Recorded data
#####
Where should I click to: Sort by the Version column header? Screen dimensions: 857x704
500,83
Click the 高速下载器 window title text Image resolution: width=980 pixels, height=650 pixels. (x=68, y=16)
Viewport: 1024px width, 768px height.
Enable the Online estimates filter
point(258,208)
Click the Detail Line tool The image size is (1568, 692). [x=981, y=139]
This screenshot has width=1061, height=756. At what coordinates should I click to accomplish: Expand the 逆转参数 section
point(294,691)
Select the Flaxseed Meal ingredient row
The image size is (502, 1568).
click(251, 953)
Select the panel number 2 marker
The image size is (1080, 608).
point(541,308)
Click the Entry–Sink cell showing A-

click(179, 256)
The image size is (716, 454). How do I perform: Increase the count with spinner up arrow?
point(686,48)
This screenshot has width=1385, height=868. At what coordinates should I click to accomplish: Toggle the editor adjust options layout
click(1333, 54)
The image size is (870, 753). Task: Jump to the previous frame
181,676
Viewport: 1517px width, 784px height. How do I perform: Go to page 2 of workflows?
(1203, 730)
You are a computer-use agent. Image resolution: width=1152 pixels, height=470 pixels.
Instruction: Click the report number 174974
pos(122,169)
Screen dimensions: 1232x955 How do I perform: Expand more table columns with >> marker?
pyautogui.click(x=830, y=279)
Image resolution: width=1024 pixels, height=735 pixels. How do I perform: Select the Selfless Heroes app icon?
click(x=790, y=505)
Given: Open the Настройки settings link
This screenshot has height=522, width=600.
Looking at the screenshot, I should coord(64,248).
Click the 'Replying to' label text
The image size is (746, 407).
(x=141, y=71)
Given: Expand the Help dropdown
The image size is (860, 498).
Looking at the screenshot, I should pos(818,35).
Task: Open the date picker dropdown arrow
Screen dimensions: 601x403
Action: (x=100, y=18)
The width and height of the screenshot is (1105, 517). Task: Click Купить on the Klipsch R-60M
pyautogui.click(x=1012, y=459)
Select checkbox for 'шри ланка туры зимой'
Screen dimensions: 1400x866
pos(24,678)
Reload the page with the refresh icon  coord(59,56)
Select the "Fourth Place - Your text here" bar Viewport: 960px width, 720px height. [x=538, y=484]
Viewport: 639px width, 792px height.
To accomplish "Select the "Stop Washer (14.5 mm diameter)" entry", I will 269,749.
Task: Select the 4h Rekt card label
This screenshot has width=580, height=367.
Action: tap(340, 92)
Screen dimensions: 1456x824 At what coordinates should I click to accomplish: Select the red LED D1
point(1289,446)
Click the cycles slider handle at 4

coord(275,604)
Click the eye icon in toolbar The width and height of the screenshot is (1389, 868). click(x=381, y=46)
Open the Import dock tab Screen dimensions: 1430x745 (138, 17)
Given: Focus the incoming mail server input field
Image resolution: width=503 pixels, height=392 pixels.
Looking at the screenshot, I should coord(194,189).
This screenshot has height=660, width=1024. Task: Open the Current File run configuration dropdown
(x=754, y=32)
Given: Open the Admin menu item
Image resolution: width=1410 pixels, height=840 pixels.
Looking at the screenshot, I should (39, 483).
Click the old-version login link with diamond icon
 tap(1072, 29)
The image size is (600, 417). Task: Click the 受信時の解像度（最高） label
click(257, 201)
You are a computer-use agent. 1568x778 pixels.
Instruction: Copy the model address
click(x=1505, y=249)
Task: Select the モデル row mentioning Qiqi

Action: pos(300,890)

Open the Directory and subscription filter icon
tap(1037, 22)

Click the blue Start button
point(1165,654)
#####
**Problem**
Every line above from the line with "Image resolution: width=1024" to the line with "Task: Open the date picker dropdown arrow", both included, must be reproduced exactly, and no other line may appear.

**Task output**
Image resolution: width=1024 pixels, height=735 pixels. How do I perform: Select the Selfless Heroes app icon?
click(x=790, y=505)
Given: Open the Настройки settings link
This screenshot has height=522, width=600.
Looking at the screenshot, I should coord(64,248).
Click the 'Replying to' label text
The image size is (746, 407).
(x=141, y=71)
Given: Expand the Help dropdown
The image size is (860, 498).
Looking at the screenshot, I should pos(818,35).
Task: Open the date picker dropdown arrow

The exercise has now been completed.